The “Community Living Assistance Services and Supports” CLASS Act would create a national, voluntary insurance program to facilitate long-term community living services and supports for people who meet state disability criteria, including people living with HIV. AIDS Action supports passage of the CLASS Act either as a stand-alone bill or as part of a health care reform package. The Problem: • Many people living with HIV/AIDS will ultimately be among the more than 10 million Americans who need long-term care. • The Ryan White CARE Act is not intended to provide long-term living assistance services and supports for People Living with HIV/AIDS. • Many people with disabilities may not be eligible for Medicaid or Medicare: o People needing long term care can only access Medicaid if they meet financial limits (e.g. if they are, or become, impoverished). o Medicare only covers short-term care for disability. • Paying for long-term services and supports costs an average of $70,000 for nursing homes for a full year and an average of $29 per hour for home health services. • As a consequence of living longer with HIV disease, increasing numbers of people living with HIV/AIDS show signs of dementia, bone weakness, cognitive motor disorders and other disabilities that require long-term care. • One multi-city study found that 50% or more of people who are HIV-positive experience some form of cognitive impairment. Doctors are also seeing comorbidities in middle-aged HIV-positive patients that are more typically seen in patients 80+ years of age. • With the relative success of antiretroviral treatment, many HIV-positive persons have either returned to the work force or have been able to continue working. While they may have health insurance coverage, many may either lack long-term disability coverage or the benefits of such coverage may not meet their HIVrelated needs. The Solution: • The CLASS Act will help: o People who are unable to perform two or more activities of daily living (ADL) e.g. eating, bathing, dressing, and transferring.
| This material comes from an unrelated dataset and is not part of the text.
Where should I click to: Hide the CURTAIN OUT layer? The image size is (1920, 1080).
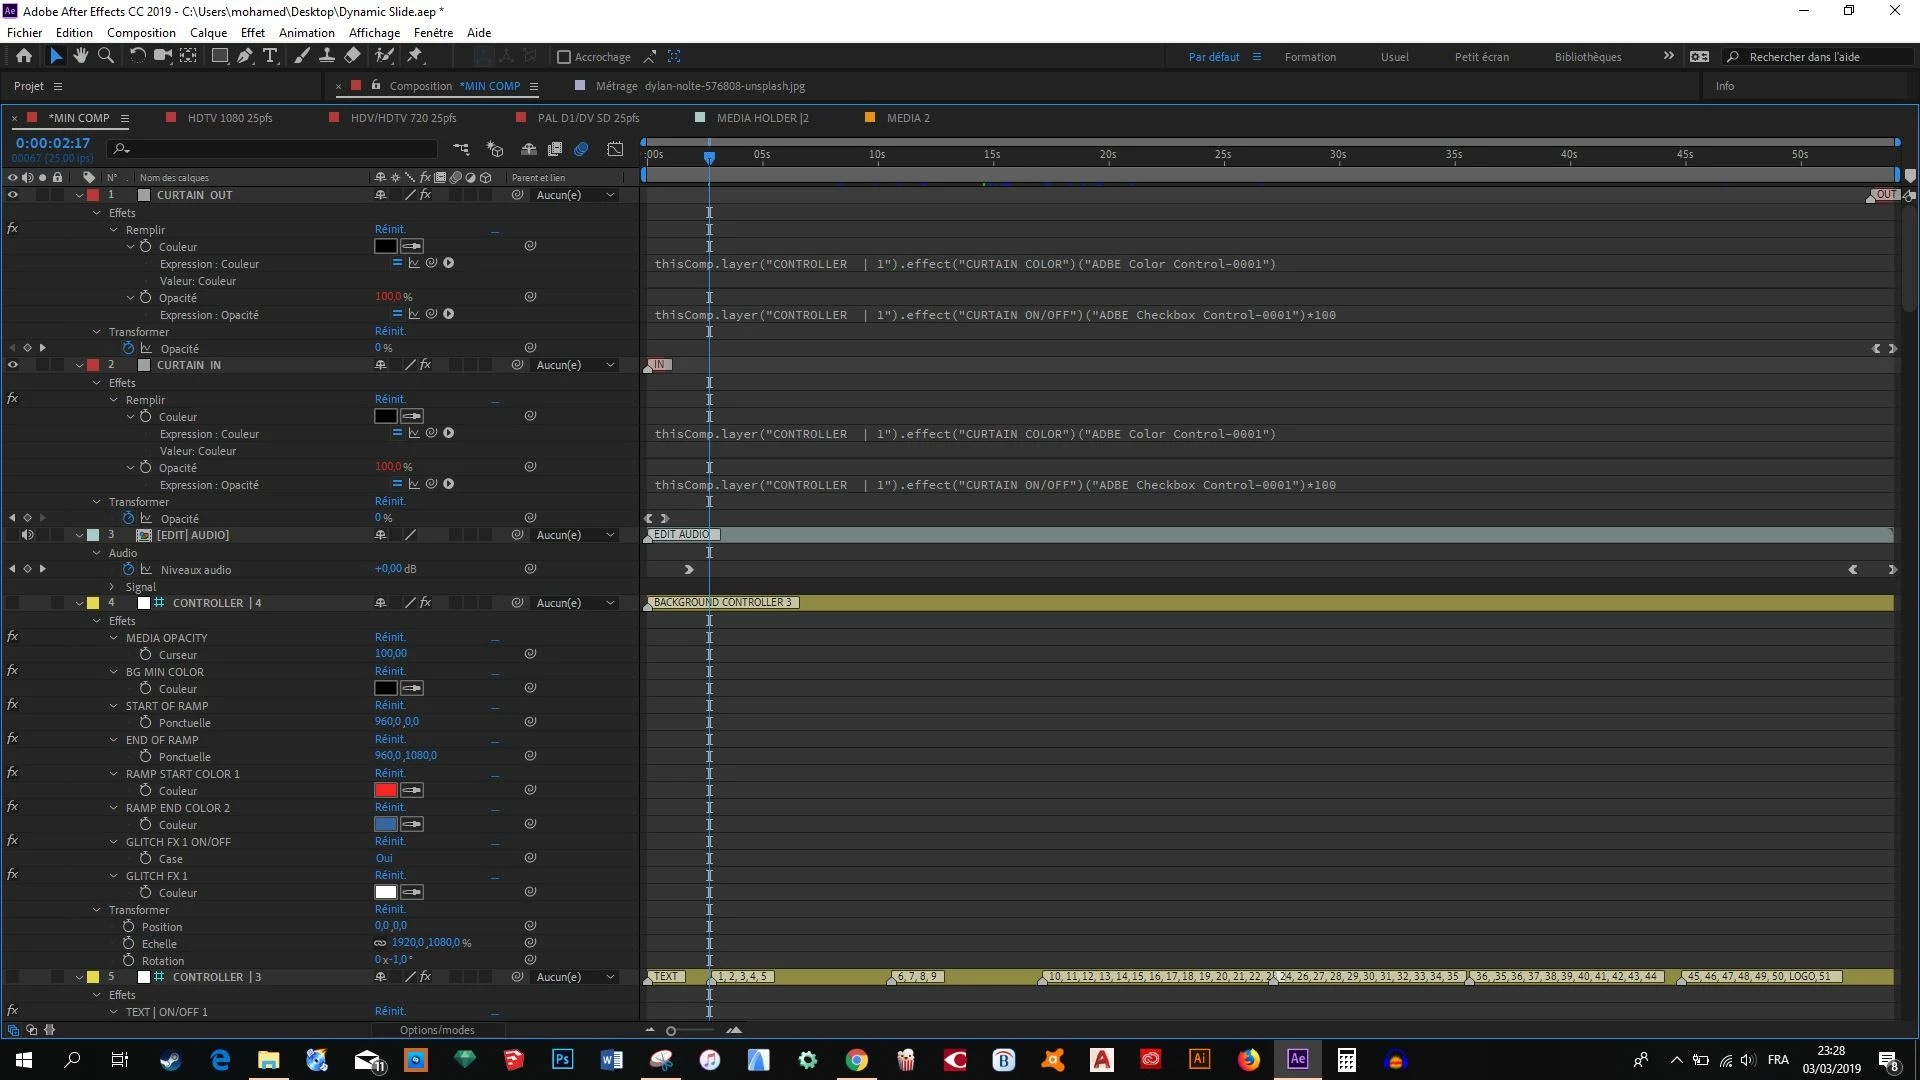pos(13,195)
o People who have a cognitive disability requiring supervision or hands-on assistance such as traumatic brain injury, Alzheimer’s disease, multiple sclerosis, or mental retardation. o Many people living with HIV/AIDS who meet these criteria either now or in the future and who seek to remain in their communities. The CLASS Act will help eligible people living with HIV and with other disabilities by: o providing a cash benefit to purchase non-medical services and supports necessary to maintain community residence. o providing a financing alternative for long-term services and supports in their community that does not require them to “spend down” and become impoverished. The CLASS Act is financed by monthly premiums paid by voluntary, opt-out, payroll deductions. The Congressional Budget Office estimates that the CLASS Act would reduce the federal budget deficit by $74 billion between 2010–2019.